The 2001 Doha Declaration clarified the scope of TRIPS, emphasizing that patent regulations should not prevent drug access during public health crises. It also allowed compulsory licensing, or the production of patented products or processes without the consent of the patent owner.

One notable example of national patent law in practice after TRIPS is Novartis’ anticancer drug imatinib (Glivec or Gleevec). In 2013, India’s Supreme Court denied Novartis’s patent application for Glivec for obviousness, meaning both experts or the general public could arrive at the invention themselves without requiring much skill or thought. The issue centered on whether new forms of known substances, in this case a crystalline form of imatinib, were too obvious to be patentable. At the time, Glivec had already been patented in 40 other countries. As a result of India’s landmark ruling, the price of Glivec dropped from 150,000 INR (about US$2,200) to 6,000 INR ($88) for one month of treatment.

Although TRIPS seeks to balance incentives for innovation with access to patented technologies, issues with patents still remain. Drug cocktails, for example, can contain multiple patented compounds, each of which can be owned by different companies.

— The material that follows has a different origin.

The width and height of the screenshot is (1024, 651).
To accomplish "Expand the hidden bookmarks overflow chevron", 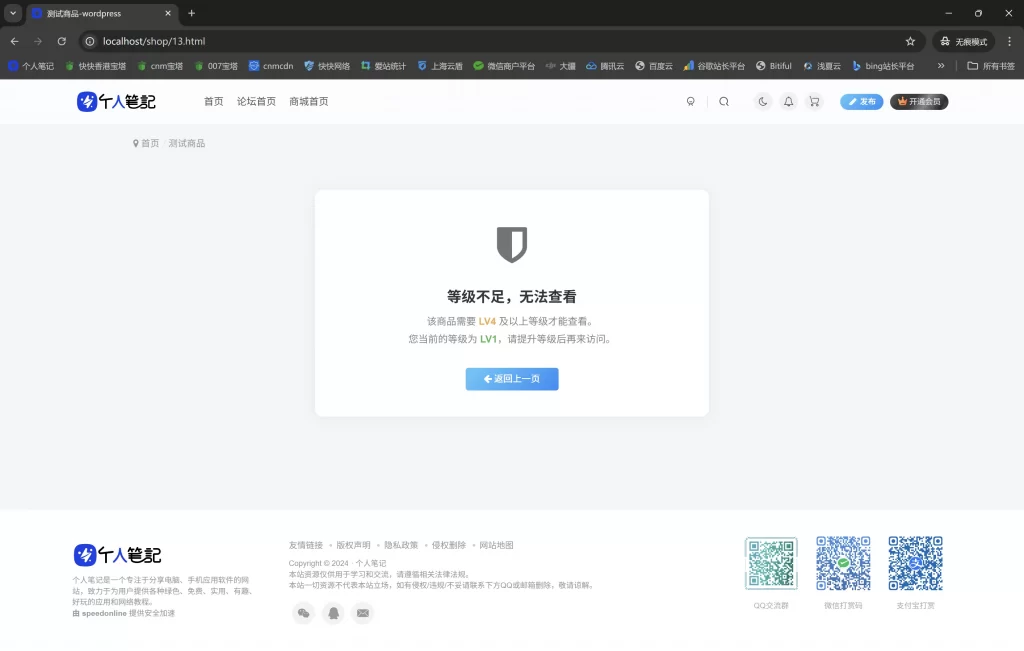I will pyautogui.click(x=941, y=66).
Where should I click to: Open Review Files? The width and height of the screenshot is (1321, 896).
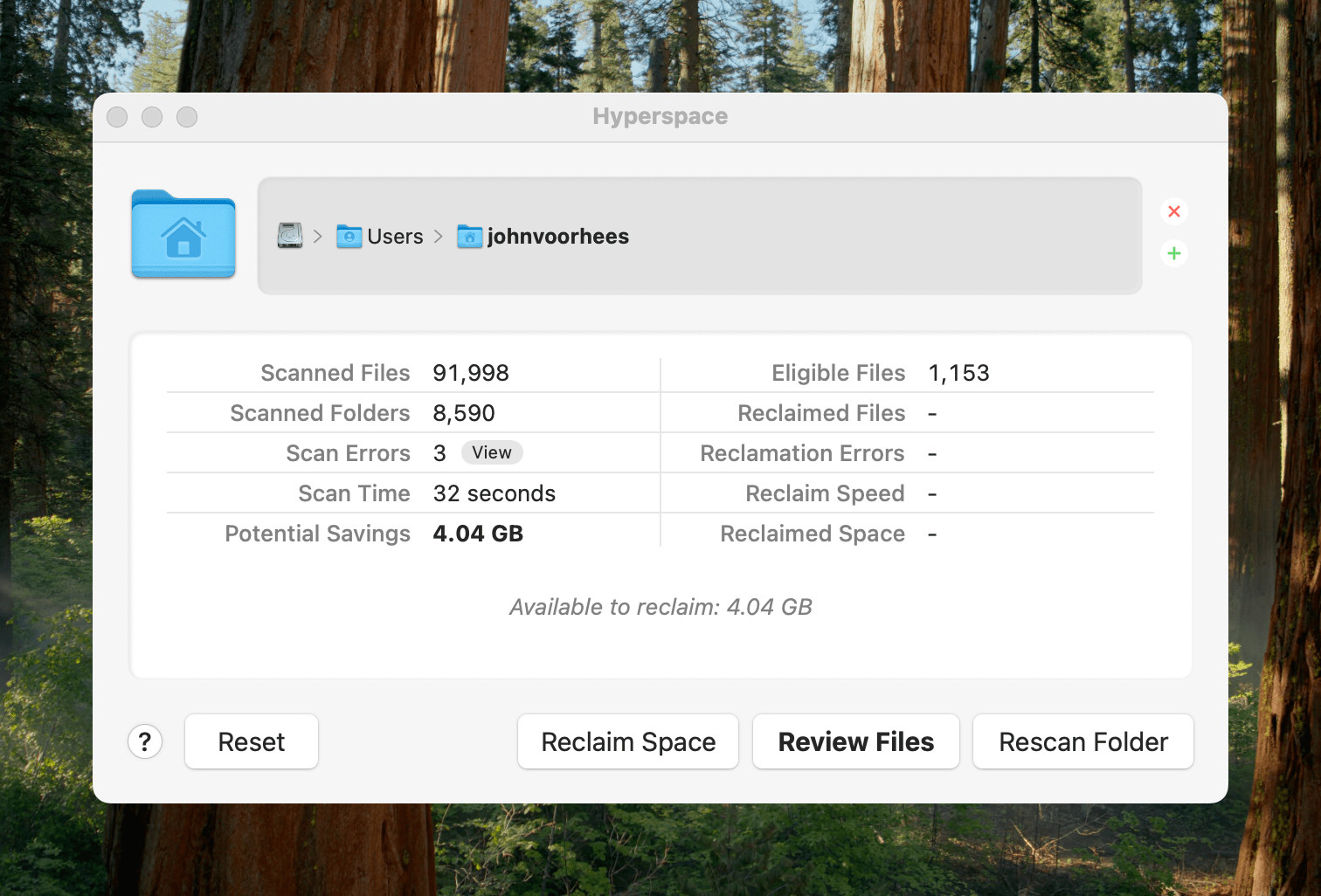tap(855, 741)
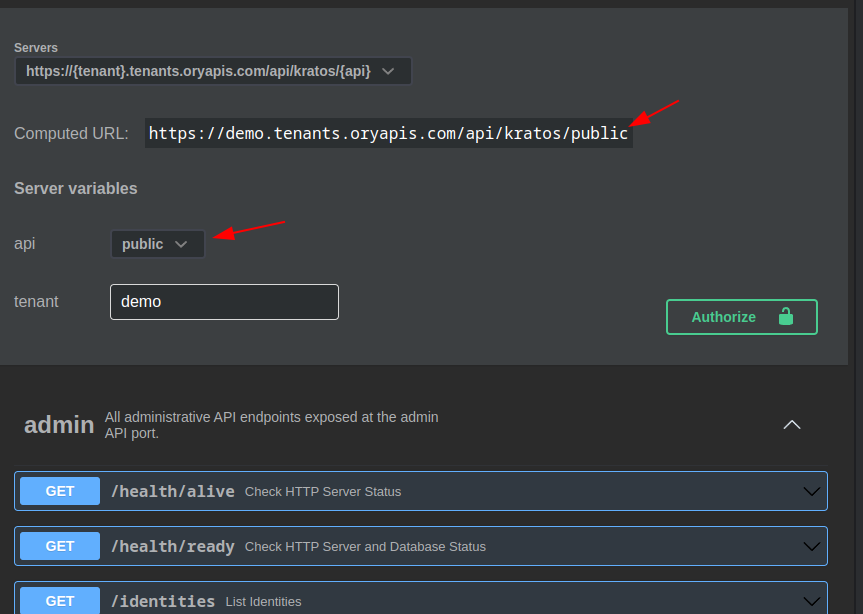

Overlapping patent rights can create a “patent thicket” that blocks commercialization. Treatments for chronic conditions that require a stable and inexpensive supply of generics also pose a challenge, as the cost burden of long-term use of patented drugs is often unaffordable for patients in low- and middle-income countries.

One solution to these drug access issues is patent pools. In contrast to the currently decentralized licensing market, where each technology owner negotiates separately with each potential licensee, a patent pool provides a “one-stop shop” where licensees can get the rights for multiple patents at the same time. This can reduce transaction costs, royalty stacking and hold-up problems in drug commercialization.